No console, o jogo entrega tudo o que importa: tensão, peso, consequências. Os controles ainda tropeçam, a IA ainda se perde, o conteúdo foi podado aqui e ali. Se você já jogou no PC antes, vai odiar. Se não jogou, vai precisar conferir pelo YouTube. Mas a alma do jogo, a pressão, o silêncio antes do tiro, o cheiro de culpa no controle está inteira. Quente. Pulsando.

Com amigos? Funciona como uma máquina de criar histórias traumáticas. Sozinho? É um curso intensivo de frustração, cautela e linguagem corporal onde cada missão é uma chance de errar diferente. E cada acerto parece um milagre.

Ready or Not no console é menor do que poderia ser. Mas ainda é maior do que quase tudo no gênero. Um simulador tático sujo, imperfeito e necessário, agora acessível sem precisar de um PC caro.

Jogar isso em um PS5 não vai te fazer sentir bem. Mas vai te fazer sentir algo. E isso já é mais do que a maioria dos jogos hoje em dia promete.

Prós

Jogo tenso e realista, com decisões que importam

Atmosfera imersiva com áudio 3D e ambientes densos

Feedback tátil do DualSense intensifica a experiência sensorial

Missões variadas e mapas que contam histórias através dos detalhes

Clima constante de tensão e imprevisibilidade

Sem foco em grind e cosméticos ridículos para armas e personagens

Multiplayer com amigos é intenso, divertido e estratégico

Contras

Controles adaptados com curva de aprendizado altíssima

Interface de comandos (roda) pode ser confusa e lenta no controle

Conteúdo extremamente censurado na versão console (missões alteradas, menos violência)

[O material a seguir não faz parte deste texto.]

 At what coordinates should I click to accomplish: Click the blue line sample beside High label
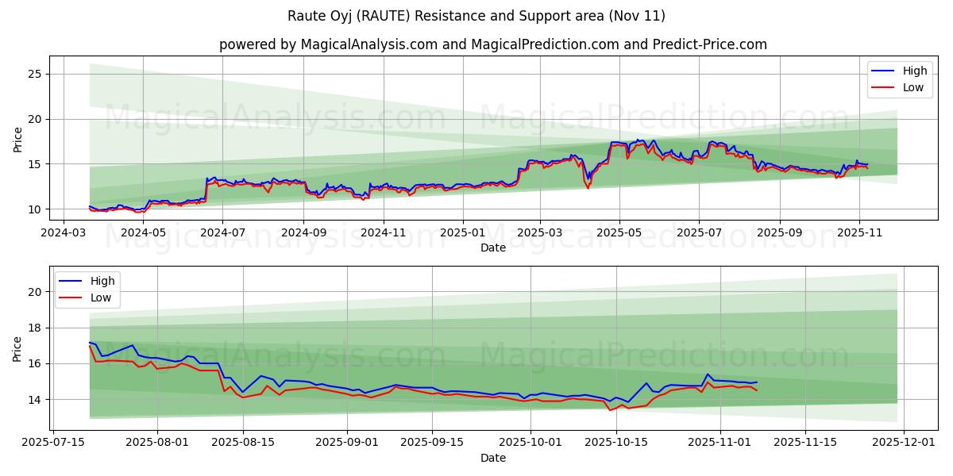[884, 71]
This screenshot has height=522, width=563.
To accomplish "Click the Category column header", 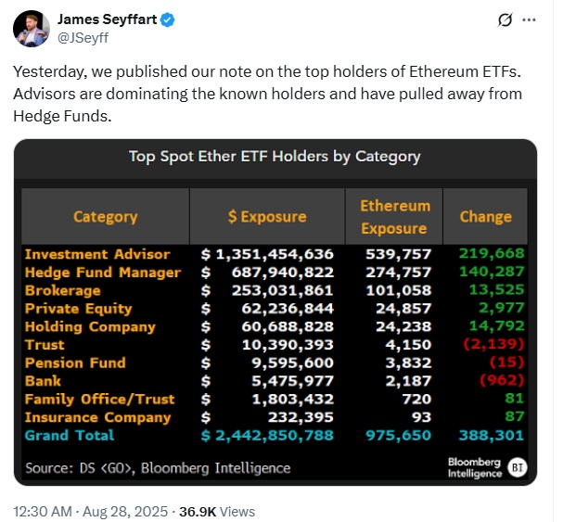I will pos(106,216).
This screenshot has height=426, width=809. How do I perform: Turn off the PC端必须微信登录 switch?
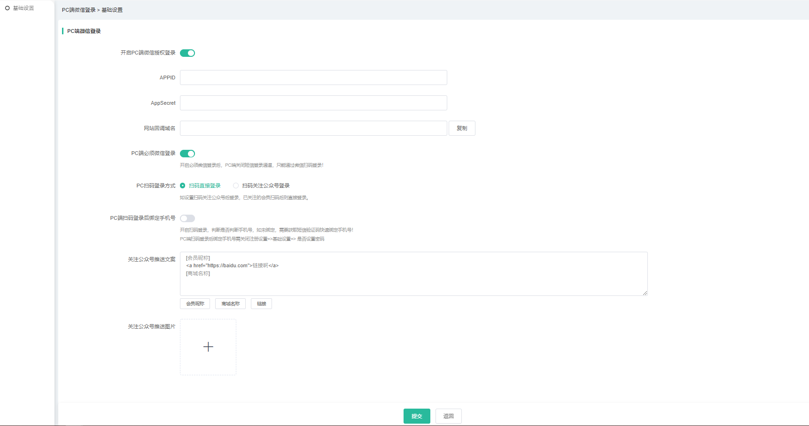[187, 154]
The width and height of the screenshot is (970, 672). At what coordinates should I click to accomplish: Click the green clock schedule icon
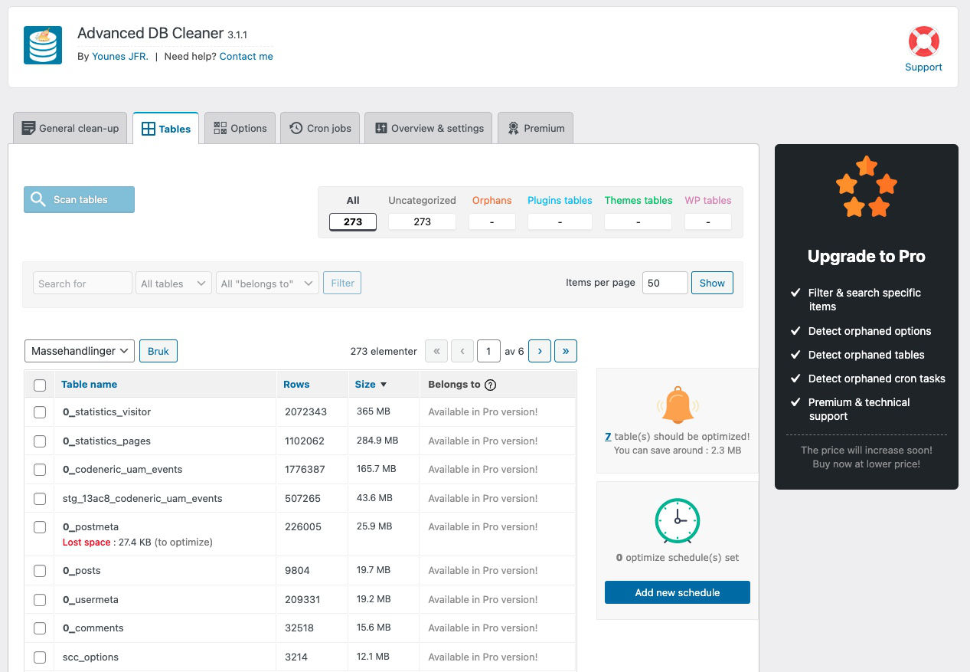678,521
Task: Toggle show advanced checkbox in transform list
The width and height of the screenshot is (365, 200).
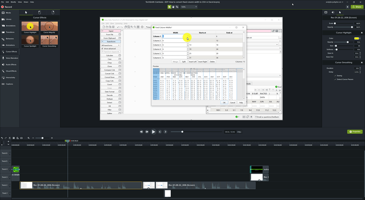Action: 103,48
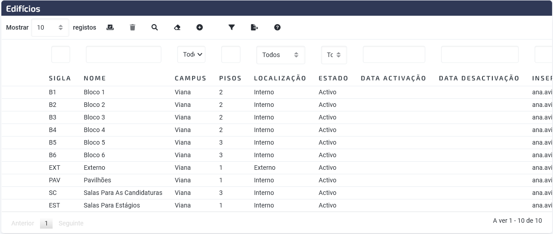Open the Localização filter dropdown
This screenshot has height=234, width=553.
pyautogui.click(x=281, y=55)
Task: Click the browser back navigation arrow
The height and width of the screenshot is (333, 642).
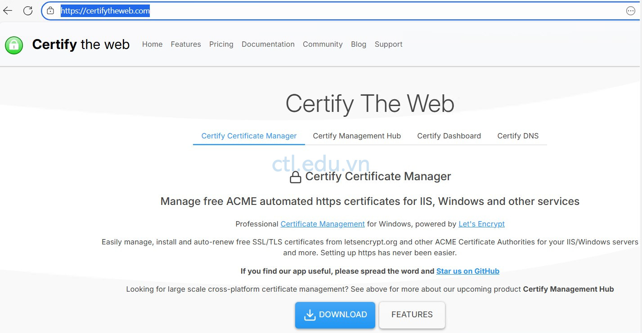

Matchmaking instável e falta de sistema de progressão

IA instável, tanto de aliados quanto de inimigos

Pode ser frustrante e solitário jogando sem amigos

Visual apenas funcional, abaixo dos padrões gráficos atuais

O jogo Ready or Not foi gentilmente cedido pela VOID Interactive no PS5 para elaboração desta análise.